Thursday, February 01, 2018

Voyages Extraordinaires #22: L'École des Robinsons

"An island to sell, for cash, to the highest bidder!" said Dean Felporg, the auctioneer, standing behind his rostrum in the room where the conditions of the singular sale were being noisily discussed.

"Island for sale! island for sale!" repeated in shrill tones again and again Gingrass, the crier, who was threading his way in and out of the excited crowd closely packed inside the largest saloon in the auction mart at No. 10, Sacramento Street.

The crowd consisted not only of a goodly number of Americans from the States of Utah, Oregon, and California, but also of a few Frenchmen, who form quite a sixth of the population.

Mexicans were there enveloped in their sarapes; Chinamen in their large-sleeved tunics, pointed shoes, and conical hats; one or two Kanucks from the coast; and even a sprinkling of Black Feet, Grosventres, or Flatheads, from the banks of the Trinity river.
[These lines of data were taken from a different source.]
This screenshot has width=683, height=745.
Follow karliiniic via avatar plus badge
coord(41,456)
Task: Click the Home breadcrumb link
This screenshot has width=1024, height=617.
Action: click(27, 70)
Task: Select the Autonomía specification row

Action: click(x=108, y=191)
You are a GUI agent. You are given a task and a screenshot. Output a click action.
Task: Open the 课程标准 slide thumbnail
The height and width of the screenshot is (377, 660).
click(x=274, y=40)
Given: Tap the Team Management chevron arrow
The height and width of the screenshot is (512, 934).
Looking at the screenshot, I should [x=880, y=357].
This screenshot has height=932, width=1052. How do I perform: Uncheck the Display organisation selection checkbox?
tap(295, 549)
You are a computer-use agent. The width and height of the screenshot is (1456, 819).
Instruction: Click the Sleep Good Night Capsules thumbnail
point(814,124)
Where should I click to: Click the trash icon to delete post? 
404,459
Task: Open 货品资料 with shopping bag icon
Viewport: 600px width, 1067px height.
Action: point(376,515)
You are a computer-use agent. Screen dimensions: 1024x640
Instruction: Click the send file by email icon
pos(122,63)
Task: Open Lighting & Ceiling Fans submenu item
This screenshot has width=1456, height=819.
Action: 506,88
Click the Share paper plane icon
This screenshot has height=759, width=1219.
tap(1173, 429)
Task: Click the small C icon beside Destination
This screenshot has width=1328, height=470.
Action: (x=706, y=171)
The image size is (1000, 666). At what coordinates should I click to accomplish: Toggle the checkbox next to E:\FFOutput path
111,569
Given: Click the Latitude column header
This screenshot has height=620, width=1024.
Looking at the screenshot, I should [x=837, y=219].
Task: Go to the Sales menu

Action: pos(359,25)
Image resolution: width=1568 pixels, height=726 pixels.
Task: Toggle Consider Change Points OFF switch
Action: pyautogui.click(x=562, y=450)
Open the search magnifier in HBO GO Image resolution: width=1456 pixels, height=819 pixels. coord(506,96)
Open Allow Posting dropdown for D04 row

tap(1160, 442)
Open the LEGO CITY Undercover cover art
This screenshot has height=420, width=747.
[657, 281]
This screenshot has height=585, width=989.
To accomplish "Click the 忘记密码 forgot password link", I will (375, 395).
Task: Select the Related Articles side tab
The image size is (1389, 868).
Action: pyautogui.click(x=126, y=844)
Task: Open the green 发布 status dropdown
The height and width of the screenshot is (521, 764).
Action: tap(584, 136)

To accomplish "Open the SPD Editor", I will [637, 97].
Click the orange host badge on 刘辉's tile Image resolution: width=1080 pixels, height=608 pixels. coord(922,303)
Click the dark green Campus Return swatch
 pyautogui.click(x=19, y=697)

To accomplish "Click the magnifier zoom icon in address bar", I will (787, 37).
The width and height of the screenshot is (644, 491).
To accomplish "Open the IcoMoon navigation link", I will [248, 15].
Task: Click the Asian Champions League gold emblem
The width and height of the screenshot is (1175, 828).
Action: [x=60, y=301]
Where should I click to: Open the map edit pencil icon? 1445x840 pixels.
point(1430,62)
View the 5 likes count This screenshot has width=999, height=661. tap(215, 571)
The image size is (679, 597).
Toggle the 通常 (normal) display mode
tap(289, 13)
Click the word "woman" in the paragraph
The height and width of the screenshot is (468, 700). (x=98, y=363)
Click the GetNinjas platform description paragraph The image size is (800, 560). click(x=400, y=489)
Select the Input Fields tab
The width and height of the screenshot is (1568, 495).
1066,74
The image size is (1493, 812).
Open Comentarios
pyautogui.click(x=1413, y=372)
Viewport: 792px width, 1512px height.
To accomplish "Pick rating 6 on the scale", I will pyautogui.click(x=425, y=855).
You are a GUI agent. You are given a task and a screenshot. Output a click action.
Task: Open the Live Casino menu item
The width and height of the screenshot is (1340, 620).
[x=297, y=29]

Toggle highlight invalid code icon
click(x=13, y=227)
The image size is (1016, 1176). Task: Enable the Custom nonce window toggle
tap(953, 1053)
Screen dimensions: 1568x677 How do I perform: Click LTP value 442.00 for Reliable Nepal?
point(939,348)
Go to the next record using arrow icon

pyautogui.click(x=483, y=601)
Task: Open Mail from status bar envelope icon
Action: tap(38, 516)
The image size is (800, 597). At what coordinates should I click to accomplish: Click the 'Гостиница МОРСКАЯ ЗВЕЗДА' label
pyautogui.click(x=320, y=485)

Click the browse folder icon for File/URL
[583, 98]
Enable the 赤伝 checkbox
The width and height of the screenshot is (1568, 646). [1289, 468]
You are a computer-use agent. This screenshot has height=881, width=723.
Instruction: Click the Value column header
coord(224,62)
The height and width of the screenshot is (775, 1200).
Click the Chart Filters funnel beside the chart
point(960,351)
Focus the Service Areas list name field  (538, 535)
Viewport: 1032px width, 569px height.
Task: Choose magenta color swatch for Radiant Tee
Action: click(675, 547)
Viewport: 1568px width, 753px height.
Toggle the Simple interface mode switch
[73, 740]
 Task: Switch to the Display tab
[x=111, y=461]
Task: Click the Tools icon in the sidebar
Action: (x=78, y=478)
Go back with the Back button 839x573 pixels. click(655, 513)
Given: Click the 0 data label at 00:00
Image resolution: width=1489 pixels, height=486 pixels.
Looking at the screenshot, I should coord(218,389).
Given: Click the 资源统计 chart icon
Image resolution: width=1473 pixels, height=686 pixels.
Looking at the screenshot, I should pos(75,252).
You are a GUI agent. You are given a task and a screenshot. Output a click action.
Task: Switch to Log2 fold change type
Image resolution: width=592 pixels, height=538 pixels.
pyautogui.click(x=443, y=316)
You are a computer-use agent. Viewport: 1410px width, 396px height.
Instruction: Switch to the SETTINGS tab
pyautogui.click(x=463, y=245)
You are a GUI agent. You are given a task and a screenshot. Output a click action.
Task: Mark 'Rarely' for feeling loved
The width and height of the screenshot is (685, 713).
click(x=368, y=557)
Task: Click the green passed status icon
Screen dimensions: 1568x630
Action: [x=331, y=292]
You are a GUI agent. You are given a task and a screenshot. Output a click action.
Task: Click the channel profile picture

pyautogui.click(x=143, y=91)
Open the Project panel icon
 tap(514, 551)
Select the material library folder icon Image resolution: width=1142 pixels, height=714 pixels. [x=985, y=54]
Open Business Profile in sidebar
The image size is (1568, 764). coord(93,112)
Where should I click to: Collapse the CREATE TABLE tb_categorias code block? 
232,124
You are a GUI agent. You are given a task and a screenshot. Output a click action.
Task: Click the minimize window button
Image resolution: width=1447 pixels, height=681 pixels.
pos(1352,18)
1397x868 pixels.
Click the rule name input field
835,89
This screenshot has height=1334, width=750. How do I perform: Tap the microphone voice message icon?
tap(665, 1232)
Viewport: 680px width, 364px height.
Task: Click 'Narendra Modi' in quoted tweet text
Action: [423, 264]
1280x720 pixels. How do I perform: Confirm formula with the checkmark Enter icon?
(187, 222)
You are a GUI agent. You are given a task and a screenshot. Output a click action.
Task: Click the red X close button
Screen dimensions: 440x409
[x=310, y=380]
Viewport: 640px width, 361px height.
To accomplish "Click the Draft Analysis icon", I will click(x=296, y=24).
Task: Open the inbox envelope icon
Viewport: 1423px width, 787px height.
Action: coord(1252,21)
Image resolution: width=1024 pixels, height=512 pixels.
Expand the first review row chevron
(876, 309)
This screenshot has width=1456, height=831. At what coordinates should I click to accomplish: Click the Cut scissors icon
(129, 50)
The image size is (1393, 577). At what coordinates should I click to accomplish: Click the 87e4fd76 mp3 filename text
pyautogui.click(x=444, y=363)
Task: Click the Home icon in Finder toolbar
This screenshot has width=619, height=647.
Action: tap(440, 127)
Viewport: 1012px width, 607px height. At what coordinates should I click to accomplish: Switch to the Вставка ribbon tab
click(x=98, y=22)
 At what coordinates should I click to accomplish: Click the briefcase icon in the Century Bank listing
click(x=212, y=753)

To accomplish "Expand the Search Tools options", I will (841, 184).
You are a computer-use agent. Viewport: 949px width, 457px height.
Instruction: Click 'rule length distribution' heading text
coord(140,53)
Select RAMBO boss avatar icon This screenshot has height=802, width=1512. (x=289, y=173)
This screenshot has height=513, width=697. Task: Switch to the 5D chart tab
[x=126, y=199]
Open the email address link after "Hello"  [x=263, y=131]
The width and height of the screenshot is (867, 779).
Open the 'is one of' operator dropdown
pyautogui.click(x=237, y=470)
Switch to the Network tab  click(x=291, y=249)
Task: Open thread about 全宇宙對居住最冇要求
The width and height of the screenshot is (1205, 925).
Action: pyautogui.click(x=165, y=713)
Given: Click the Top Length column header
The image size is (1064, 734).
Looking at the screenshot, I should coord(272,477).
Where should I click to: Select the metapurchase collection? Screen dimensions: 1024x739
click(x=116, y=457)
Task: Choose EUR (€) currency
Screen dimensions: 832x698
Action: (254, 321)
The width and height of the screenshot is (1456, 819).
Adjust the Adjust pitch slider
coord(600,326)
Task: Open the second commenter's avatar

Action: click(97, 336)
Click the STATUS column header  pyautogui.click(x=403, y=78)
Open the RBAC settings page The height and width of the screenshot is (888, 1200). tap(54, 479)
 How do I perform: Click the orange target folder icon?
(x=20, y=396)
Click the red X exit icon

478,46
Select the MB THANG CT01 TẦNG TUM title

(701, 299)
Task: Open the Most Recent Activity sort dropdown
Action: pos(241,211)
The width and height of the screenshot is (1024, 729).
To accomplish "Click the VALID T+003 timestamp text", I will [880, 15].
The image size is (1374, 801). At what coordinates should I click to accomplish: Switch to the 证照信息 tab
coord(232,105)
The scene is in San Francisco, the capital of California, but not at the period when the placer-mining fever was raging—from 1849 to 1852. San Francisco was no longer what it had been then, a caravanserai, a terminus, an inn, where for a night there slept the busy men who were hastening to the gold-fields west of the Sierra Nevada. At the end of some twenty years the old unknown Yerba-Buena had given place to a town unique of its kind, peopled by 100,000 inhabitants, built under the shelter of a couple of hills, away from the shore, but stretching off to the farthest heights in the background—a city in short which has dethroned Lima, Santiago, Valparaiso, and every other rival, and which the Americans have made the queen of the Pacific, the "glory of the western coast!"

L'École des Robinsons, translated into English under titles like The School for Crusoes or, more commonly, Godfrey Morgan: A Californian Mystery, is, as one would expect from the title, a robinsonade; but while Verne loved a good robinsonade, he was often also amused at the absurdities and implausible coincidences that are common in such tales. In this work, Verne is obviously having fun with the genre by playing up precisely this angle and giving it all a different twist -- one that is somewhat predictable from all the clues, but with layers enough that the reader won't be able to guess the whole secret before the end.

Godfrey Morgan, who loves adventure tales and robinsonades, is the nephew of the immensely rich William W. Kolderup, and is set to marry Kolderup's goddaughter Phina. He wants to marry -- but he's put out at the fact that he hasn't seen the world yet (and perhaps is also getting cold feet), and so decides to take a trip around the world before he actually goes through with it. Little does he know that he will himself be stranded on a desert island (with his comic sidekick Tartlet, his dancing instructor)!